[Dataset entries]
* * * * *

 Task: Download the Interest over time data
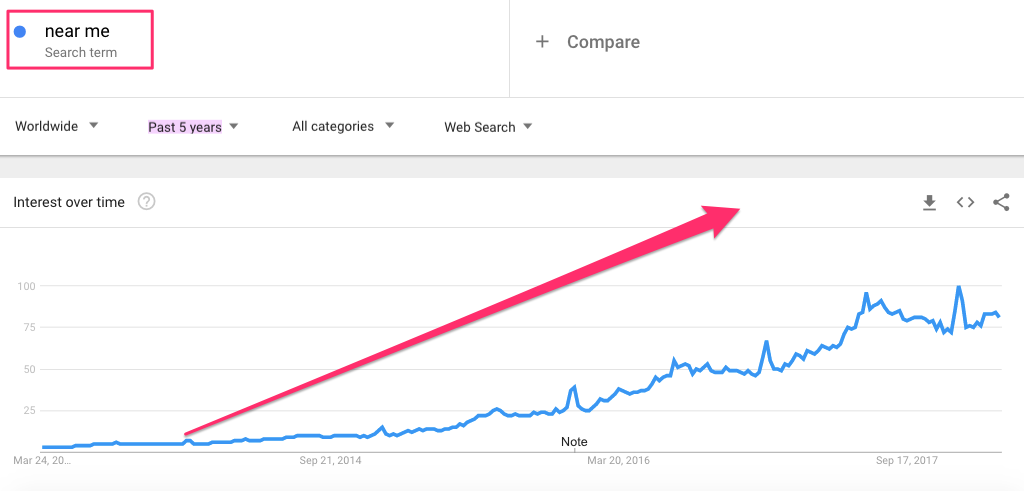click(929, 203)
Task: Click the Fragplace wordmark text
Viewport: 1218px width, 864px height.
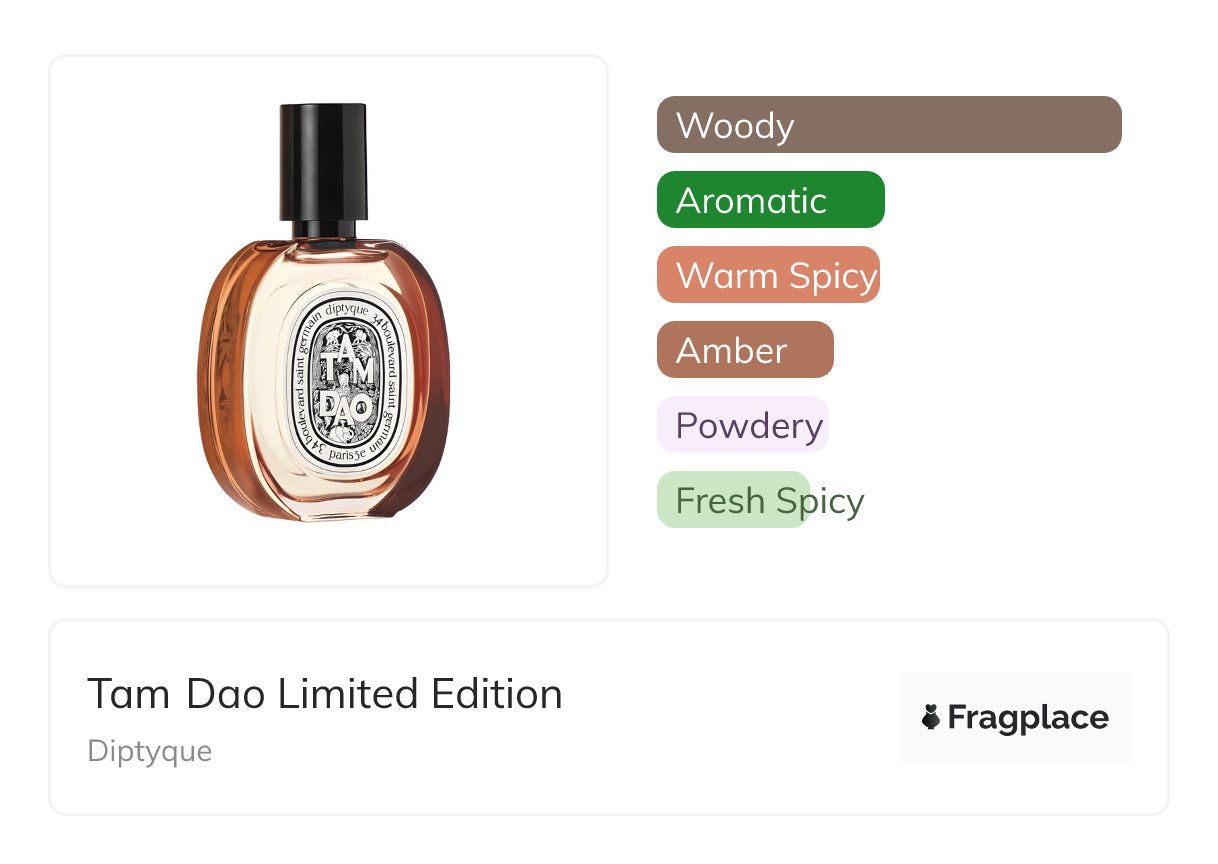Action: [x=1028, y=718]
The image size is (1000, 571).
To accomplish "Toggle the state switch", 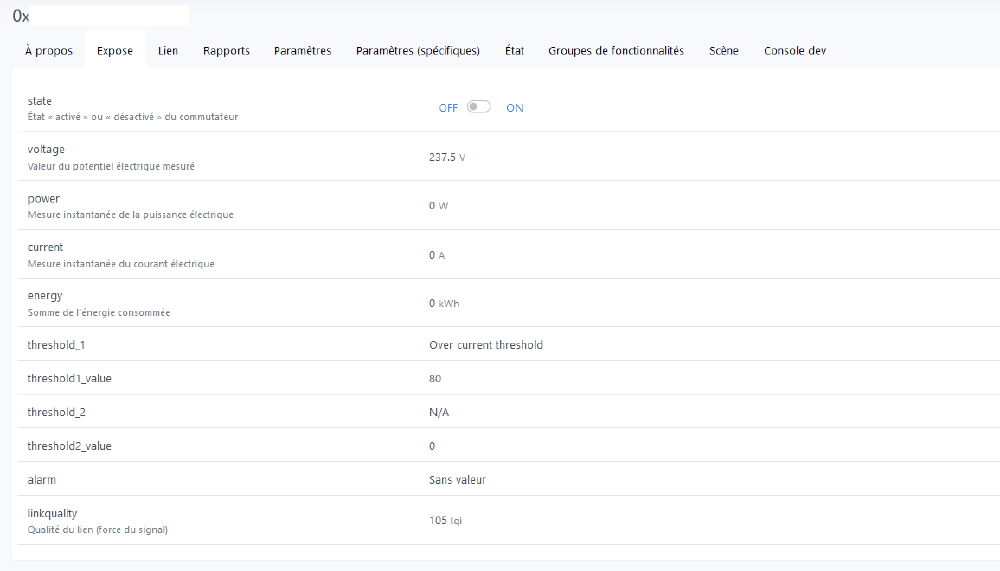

* * * * *

# WORK TO COMPLETE
Give all the lines above again, character for character, without pictures.

# WRITTEN RESPONSE
 Task: Download the Interest over time data
click(929, 203)
Task: Click the Fragplace wordmark text
Viewport: 1218px width, 864px height.
Action: [x=1028, y=718]
The image size is (1000, 571).
To accomplish "Toggle the state switch", 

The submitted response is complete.